══ Records for the exercise ══

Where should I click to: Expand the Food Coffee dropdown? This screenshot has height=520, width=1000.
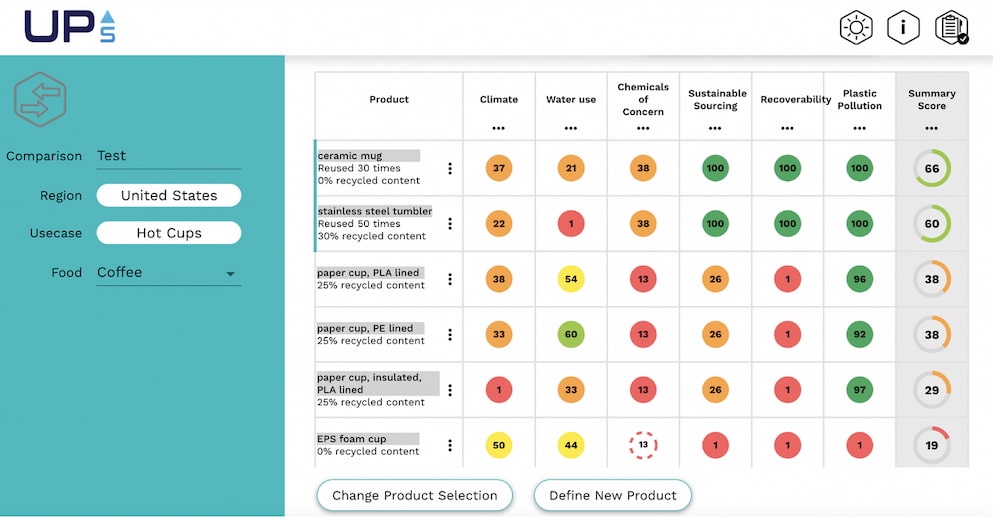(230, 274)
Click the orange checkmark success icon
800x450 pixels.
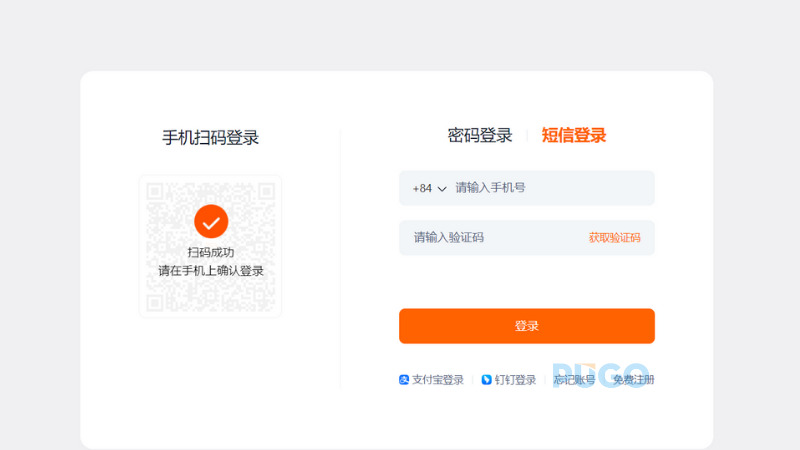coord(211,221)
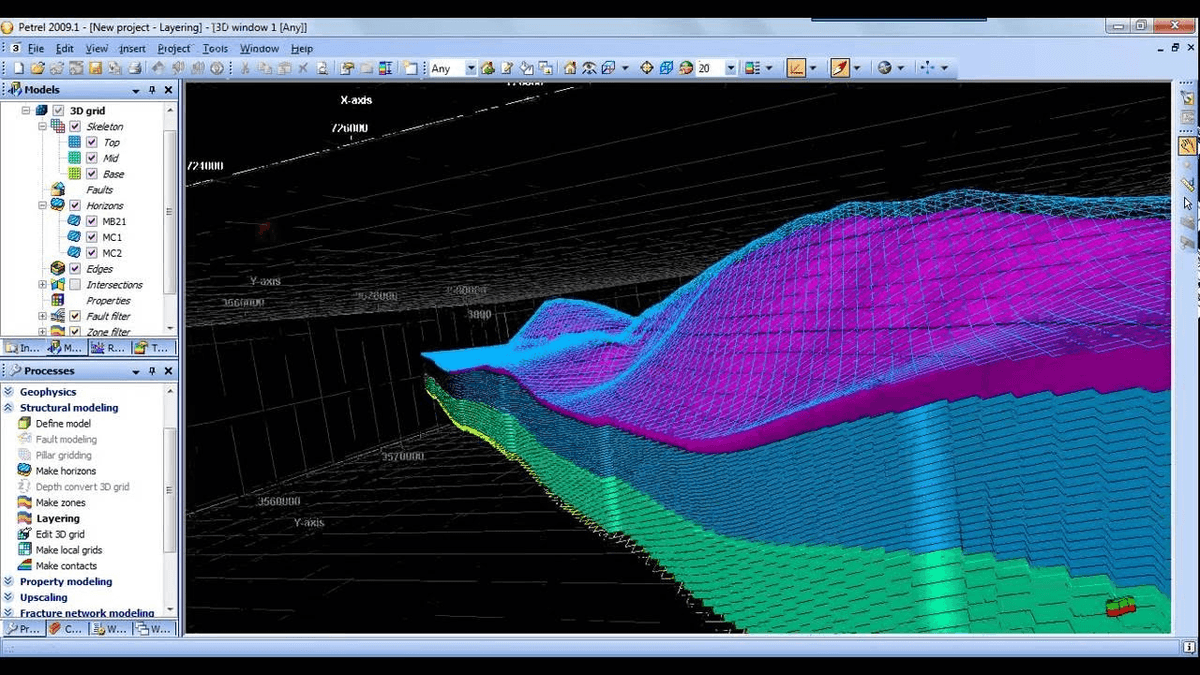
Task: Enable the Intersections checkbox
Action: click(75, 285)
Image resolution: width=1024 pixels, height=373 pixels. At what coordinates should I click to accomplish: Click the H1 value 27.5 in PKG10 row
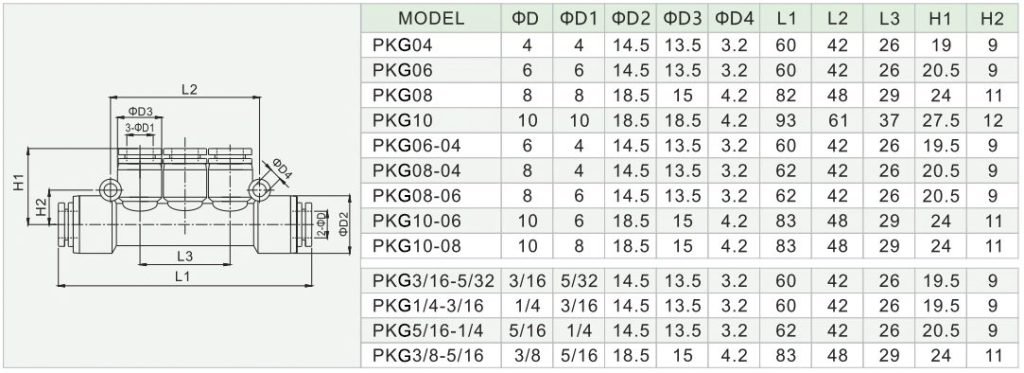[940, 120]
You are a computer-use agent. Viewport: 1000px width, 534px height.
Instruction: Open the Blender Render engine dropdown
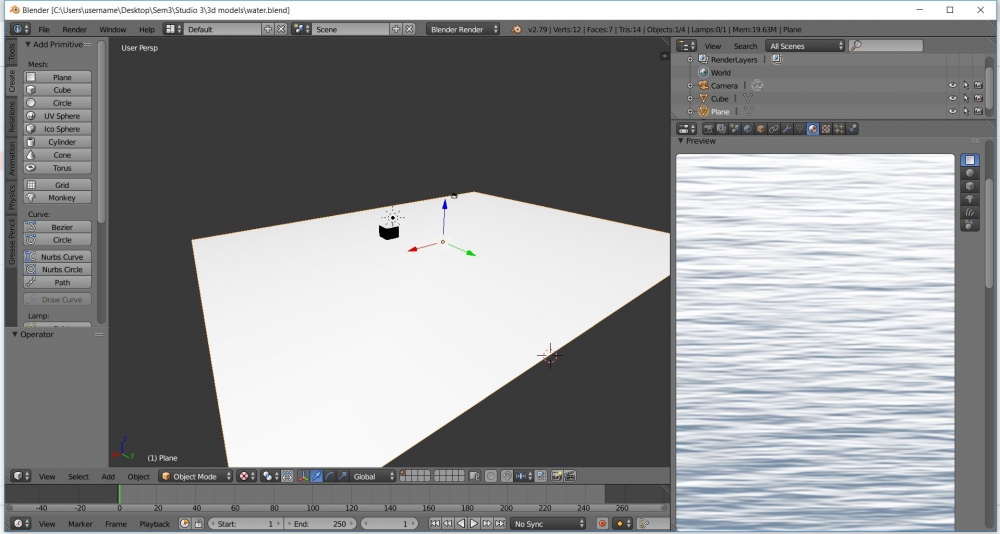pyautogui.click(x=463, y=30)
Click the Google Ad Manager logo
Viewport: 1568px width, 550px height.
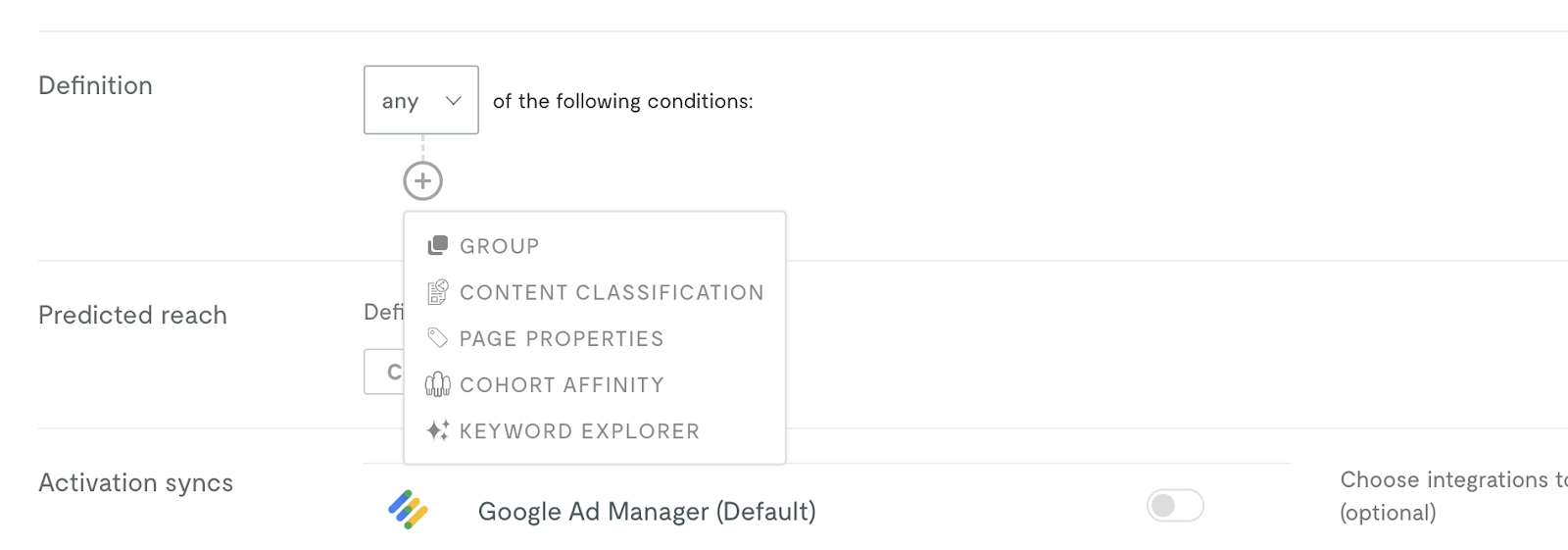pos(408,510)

═══

Work to complete
The entries above are to be printed again word for word, with every picture removed.

Response for this exercise
Where should I click to: Expand the Food Coffee dropdown? This screenshot has height=520, width=1000.
(230, 274)
Click the orange checkmark success icon
800x450 pixels.
coord(211,221)
Task: Enable the Intersections checkbox
Action: click(75, 285)
Image resolution: width=1024 pixels, height=373 pixels. At what coordinates should I click to accomplish: Click the H1 value 27.5 in PKG10 row
[940, 120]
You are a computer-use agent. Viewport: 1000px width, 534px height.
Instruction: Open the Blender Render engine dropdown
pyautogui.click(x=463, y=30)
Click the Google Ad Manager logo
Viewport: 1568px width, 550px height.
pos(408,510)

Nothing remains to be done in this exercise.